Traditionally, Christian theology has been well aware of its limits, and has sought to avoid excessively confident affirmations in the face of mystery. Yet at the same time, Christian theology has never seen itself as totally reduced to silence in the face of divine mysteries. Nor has it prohibited intellectual wrestling with `mysteries' as destructive or detrimental to faith. As the nineteenth-century Anglican theologian Charles Gore rightly insisted:
Human language never can express adequately divine realities. A constant tendency to apologize for human speech, a great element of agnosticism, an awful sense of unfathomed depths beyond the little that is made known, is always present to the mind of theologians who know what they are about, in conceiving or expressing God. `We see', says St Paul, `in a mirror, in terms of a riddle;' `we know in part.' `We are compelled,' complains St Hilary, `to attempt what is unattainable, to climb where we cannot reach, to speak what we cannot utter; instead of the mere adoration of faith, we are compelled to entrust the deep things of religion to the perils of human expression'.

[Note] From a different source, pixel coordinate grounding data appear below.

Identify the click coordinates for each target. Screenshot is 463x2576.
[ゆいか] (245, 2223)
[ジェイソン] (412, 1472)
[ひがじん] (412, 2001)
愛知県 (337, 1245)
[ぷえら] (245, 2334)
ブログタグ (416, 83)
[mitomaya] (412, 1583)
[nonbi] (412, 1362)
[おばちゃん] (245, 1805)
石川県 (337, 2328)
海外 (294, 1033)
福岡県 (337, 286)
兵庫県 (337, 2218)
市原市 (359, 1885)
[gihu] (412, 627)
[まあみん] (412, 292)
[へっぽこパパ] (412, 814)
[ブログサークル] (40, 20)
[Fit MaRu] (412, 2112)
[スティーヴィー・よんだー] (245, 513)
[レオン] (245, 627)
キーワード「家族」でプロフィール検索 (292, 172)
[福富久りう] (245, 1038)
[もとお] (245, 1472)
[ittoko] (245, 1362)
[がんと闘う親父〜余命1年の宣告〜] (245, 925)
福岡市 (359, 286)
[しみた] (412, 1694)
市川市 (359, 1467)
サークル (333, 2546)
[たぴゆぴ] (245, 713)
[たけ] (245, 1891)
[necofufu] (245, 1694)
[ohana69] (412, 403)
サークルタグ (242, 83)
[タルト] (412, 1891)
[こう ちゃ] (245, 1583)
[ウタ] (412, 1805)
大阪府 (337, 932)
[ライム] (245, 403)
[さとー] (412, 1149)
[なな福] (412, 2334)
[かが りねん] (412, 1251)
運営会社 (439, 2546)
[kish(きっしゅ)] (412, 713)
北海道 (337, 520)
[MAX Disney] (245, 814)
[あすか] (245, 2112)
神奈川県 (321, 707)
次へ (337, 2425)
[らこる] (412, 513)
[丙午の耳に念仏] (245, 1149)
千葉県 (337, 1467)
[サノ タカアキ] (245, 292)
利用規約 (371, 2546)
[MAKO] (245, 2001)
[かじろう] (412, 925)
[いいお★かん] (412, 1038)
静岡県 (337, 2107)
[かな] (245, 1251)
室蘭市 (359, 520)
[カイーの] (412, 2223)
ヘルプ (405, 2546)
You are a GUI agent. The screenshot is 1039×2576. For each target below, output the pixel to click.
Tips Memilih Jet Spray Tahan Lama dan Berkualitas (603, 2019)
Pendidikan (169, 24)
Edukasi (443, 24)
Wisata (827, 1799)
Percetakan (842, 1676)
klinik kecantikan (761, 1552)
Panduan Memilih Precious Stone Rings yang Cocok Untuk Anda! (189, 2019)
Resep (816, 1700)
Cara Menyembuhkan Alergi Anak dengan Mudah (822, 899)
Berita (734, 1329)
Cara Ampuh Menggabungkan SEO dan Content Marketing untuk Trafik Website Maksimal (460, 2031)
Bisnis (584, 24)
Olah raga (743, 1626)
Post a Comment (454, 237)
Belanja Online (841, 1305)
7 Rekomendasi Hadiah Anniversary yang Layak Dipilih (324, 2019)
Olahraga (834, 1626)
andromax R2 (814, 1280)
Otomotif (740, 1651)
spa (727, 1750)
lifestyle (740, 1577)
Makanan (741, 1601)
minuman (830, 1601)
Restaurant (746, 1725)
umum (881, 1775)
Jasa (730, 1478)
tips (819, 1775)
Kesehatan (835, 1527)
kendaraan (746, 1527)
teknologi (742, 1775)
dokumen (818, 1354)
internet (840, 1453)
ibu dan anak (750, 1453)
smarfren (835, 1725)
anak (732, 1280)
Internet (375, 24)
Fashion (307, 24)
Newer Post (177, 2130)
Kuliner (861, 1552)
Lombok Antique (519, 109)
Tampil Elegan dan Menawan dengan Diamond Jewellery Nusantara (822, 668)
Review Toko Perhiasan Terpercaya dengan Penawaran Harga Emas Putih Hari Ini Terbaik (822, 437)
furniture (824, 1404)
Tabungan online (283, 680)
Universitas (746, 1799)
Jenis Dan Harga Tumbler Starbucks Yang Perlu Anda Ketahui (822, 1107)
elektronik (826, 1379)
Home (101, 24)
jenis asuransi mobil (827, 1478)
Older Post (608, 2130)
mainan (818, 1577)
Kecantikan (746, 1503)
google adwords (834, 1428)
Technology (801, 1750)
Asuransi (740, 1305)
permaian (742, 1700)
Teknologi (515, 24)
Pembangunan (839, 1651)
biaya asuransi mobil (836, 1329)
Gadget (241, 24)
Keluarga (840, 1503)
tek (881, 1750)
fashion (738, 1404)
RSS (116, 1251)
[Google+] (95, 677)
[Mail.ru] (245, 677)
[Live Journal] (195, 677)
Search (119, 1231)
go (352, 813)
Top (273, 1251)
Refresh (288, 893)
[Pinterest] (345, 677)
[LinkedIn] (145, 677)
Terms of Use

A perfectly good definition of Christian theology is `taking rational trouble over a mystery' - recognising that there may be limits to what can be achieved, but believing that this intellectual grappling is both worthwhile and necessary. It just means being confronted with something so great that we cannot fully comprehend it, and so must do the best that we can with the analytical and descriptive tools at our disposal. Come to think of it, that's what the natural sciences aim to do as well. Perhaps it's no wonder that there is such a growing interest in the dialogue between science and religion.